Rispetto a questa situazione, appena accennata negli aspetti più negativi, cosa s’inventa il venditore di fumo a capo del governo? Una pura operazione d’immagine: il rientro di 500 “cervelloni” ai quali destinare incentivi e “un gruzzoletto” per finanziare con criteri e strumenti individuali la ricerca.
Ancora una volta una truffa ideologica, che ha dietro l’idea che l’individuo “bravo” possa molto di più di un lavoro collettivo, costante e sistematico, come se i “bravi” non uscissero proprio da questo.
Del sistema universitario e della ricerca, questo governo, in continuità ma in modo più esplicito di quelli precedenti, ha un’idea iperliberista, in cui i “migliori” e gli “utili” secondo i suoi parametri sopravvivano e gli altri, non immediatamente connessi al mercato, soccombano pure.

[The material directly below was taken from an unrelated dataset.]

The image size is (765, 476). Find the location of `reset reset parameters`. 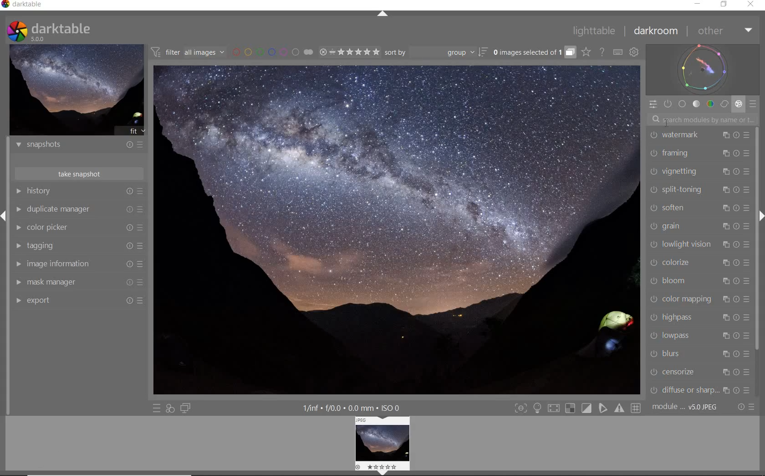

reset reset parameters is located at coordinates (738, 317).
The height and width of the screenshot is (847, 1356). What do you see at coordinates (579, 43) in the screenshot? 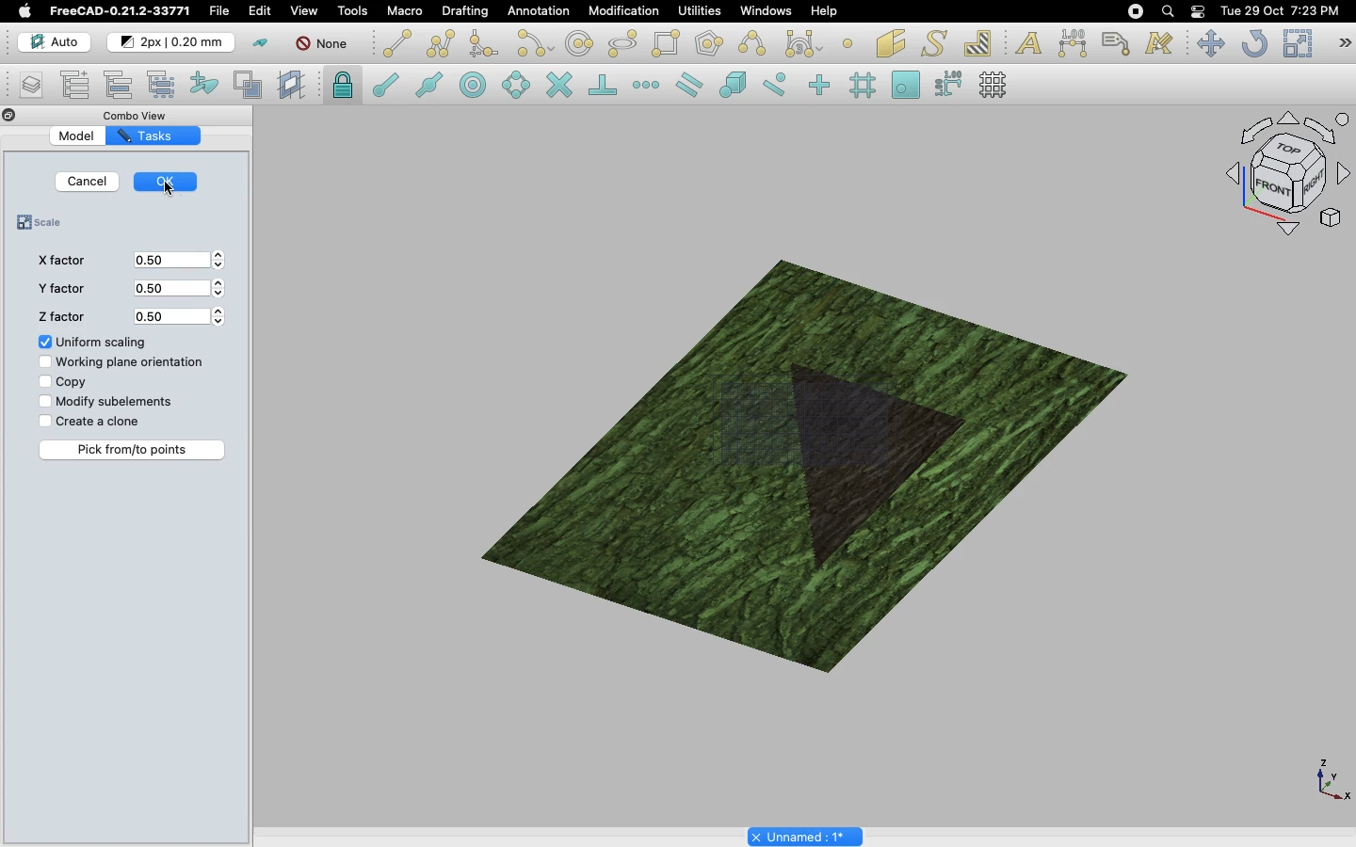
I see `Circle` at bounding box center [579, 43].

Non sarebbe male che i tanti e le tante docenti, che lavorano bene e producono buona ricerca nelle università italiane, colgano l’occasione della irricevibile provocazione di Renzi, per manifestare il proprio sdegno di fronte alle esternazioni di un capo di governo che considera la cultura, in quanto tale, un disvalore e ritiene che i cervelli migliori si trovino ormai tutti fuori dall’Italia.